Every line in the data below that includes "Format" belongs in the answer, copied as it stands.

(Records supplied Opens)

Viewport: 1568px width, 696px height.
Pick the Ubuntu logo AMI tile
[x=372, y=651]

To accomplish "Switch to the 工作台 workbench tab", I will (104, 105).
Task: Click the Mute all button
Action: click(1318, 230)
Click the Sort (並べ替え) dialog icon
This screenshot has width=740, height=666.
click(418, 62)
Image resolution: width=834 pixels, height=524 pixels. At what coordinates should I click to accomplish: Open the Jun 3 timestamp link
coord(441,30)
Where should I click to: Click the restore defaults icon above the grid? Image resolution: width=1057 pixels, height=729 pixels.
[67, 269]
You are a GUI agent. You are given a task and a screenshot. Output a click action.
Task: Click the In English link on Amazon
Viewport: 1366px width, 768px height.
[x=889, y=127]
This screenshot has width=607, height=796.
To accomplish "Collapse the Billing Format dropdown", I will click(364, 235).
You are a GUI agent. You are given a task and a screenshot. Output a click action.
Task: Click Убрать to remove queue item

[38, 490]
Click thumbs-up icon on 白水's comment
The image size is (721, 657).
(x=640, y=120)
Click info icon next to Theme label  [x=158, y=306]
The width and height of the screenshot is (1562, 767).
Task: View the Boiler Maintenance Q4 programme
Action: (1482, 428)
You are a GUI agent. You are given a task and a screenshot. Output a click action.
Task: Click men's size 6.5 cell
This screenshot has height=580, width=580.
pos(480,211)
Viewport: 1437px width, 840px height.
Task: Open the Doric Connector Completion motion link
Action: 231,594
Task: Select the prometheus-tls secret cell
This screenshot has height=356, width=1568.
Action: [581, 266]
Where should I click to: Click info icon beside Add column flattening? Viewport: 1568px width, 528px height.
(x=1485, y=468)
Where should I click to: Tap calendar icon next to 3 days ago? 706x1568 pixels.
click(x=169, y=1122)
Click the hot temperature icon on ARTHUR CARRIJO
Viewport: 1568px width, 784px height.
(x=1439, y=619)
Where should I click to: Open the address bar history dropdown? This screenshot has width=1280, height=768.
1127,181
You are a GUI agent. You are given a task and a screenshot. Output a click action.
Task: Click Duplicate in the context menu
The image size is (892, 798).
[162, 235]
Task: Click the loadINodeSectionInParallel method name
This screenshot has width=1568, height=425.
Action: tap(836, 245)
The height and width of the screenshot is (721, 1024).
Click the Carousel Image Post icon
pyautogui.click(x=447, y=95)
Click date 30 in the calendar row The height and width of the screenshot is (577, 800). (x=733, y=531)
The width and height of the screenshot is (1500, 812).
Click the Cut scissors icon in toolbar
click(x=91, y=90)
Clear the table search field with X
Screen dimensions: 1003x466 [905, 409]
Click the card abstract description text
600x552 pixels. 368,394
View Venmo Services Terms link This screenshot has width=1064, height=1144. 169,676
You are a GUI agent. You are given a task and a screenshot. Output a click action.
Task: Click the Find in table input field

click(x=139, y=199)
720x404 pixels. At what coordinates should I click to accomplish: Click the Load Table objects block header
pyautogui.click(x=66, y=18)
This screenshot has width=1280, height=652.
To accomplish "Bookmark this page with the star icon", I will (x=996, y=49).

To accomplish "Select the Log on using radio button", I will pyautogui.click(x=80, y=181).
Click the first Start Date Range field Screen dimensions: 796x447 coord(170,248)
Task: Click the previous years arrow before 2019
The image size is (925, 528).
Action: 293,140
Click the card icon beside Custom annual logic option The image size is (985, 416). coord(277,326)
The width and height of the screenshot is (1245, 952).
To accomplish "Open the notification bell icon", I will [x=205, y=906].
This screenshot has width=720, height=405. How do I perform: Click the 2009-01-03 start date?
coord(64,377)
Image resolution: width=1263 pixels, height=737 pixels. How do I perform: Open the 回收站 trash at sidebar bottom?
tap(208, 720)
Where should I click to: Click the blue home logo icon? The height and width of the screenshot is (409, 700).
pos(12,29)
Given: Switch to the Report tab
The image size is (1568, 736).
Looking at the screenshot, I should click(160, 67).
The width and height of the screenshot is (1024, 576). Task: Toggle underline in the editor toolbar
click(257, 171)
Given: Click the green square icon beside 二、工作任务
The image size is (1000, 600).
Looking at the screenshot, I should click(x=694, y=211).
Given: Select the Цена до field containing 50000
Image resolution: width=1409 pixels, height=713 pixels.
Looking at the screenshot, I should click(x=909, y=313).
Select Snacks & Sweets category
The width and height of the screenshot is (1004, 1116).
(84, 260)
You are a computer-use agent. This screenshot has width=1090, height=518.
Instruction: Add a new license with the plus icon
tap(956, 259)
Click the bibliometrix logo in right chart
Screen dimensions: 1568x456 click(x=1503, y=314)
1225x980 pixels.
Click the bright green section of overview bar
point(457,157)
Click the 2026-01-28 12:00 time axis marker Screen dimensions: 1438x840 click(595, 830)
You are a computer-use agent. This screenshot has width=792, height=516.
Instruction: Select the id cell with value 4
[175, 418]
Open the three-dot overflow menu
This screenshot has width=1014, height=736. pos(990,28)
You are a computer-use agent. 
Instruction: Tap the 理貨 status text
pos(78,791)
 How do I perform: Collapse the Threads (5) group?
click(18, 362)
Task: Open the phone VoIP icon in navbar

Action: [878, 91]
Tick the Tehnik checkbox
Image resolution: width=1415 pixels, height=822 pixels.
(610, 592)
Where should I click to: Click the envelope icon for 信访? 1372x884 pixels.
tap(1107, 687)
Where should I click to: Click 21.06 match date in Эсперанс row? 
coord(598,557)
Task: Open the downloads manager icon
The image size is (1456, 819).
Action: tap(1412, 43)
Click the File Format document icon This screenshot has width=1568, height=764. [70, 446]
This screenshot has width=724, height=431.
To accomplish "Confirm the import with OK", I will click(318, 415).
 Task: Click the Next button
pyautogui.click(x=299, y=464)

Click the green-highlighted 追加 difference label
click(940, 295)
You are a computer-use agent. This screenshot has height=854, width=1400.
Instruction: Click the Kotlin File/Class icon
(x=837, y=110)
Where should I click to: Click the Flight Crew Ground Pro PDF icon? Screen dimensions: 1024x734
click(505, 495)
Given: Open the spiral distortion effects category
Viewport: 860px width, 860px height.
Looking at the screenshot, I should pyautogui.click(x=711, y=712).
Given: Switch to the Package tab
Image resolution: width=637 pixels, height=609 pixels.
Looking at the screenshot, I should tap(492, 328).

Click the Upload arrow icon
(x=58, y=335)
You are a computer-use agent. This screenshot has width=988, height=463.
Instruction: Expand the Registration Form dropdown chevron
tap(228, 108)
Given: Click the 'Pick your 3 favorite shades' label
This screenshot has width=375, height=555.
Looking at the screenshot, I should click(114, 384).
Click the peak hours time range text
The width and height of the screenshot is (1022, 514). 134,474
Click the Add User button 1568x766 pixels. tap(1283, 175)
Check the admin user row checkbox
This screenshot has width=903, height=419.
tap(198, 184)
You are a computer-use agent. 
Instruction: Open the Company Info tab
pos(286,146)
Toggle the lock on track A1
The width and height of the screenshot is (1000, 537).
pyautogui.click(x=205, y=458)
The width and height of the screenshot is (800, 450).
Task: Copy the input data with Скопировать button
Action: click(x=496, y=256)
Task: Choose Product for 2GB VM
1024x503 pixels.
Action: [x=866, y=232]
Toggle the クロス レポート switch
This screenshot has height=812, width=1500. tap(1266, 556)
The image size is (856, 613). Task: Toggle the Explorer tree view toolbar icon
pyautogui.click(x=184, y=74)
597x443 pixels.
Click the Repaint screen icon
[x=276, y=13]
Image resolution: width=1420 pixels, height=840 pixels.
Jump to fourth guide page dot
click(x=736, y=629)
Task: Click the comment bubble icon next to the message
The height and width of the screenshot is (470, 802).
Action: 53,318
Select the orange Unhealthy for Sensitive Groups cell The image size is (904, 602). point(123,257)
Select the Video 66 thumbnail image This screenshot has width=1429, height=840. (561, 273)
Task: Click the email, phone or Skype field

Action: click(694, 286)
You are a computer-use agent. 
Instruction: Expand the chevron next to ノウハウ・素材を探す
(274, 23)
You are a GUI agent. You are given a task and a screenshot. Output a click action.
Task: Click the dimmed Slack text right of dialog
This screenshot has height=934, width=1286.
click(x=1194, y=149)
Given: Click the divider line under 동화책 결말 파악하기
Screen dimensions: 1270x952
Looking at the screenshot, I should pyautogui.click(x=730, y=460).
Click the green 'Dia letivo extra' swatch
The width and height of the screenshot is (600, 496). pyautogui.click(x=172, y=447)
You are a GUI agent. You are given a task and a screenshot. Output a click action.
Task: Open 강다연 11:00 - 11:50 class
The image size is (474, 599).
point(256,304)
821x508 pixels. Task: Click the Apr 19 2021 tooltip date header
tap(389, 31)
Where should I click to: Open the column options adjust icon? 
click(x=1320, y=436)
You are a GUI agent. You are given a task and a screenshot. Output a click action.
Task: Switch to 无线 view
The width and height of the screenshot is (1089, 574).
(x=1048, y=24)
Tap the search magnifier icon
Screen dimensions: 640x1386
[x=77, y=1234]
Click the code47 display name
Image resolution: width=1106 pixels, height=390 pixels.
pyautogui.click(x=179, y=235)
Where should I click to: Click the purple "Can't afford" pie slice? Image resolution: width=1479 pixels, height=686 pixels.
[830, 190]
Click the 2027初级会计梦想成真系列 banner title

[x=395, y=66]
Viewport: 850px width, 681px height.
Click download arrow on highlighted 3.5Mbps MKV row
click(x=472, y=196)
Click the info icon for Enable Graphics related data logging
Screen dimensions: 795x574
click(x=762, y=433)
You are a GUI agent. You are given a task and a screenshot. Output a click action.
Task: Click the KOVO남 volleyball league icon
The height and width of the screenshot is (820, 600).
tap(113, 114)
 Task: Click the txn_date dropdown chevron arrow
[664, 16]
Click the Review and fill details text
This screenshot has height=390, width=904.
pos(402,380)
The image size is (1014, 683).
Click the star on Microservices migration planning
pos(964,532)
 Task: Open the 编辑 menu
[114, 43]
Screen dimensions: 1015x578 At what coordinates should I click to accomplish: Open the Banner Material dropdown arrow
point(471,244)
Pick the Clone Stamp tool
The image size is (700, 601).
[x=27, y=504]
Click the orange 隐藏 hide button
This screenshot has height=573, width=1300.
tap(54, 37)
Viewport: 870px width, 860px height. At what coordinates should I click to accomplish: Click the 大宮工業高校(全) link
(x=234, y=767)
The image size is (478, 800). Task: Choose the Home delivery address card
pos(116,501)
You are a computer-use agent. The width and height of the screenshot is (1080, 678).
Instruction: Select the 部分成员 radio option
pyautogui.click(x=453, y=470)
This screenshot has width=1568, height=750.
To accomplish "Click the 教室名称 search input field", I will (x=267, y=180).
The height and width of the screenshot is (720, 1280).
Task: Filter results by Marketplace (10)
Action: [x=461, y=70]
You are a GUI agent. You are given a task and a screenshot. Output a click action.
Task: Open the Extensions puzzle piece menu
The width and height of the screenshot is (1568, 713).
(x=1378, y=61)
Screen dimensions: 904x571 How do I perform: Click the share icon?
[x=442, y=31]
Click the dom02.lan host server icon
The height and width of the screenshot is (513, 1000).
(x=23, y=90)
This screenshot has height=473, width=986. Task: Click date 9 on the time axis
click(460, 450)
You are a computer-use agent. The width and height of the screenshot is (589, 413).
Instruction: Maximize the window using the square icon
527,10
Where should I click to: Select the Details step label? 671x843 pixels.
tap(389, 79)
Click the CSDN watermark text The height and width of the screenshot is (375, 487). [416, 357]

(Records supplied Closes)

[Answer to this exercise]
To accomplish "Collapse the Billing Format dropdown", I will click(364, 235).
Click the File Format document icon This screenshot has width=1568, height=764. [70, 446]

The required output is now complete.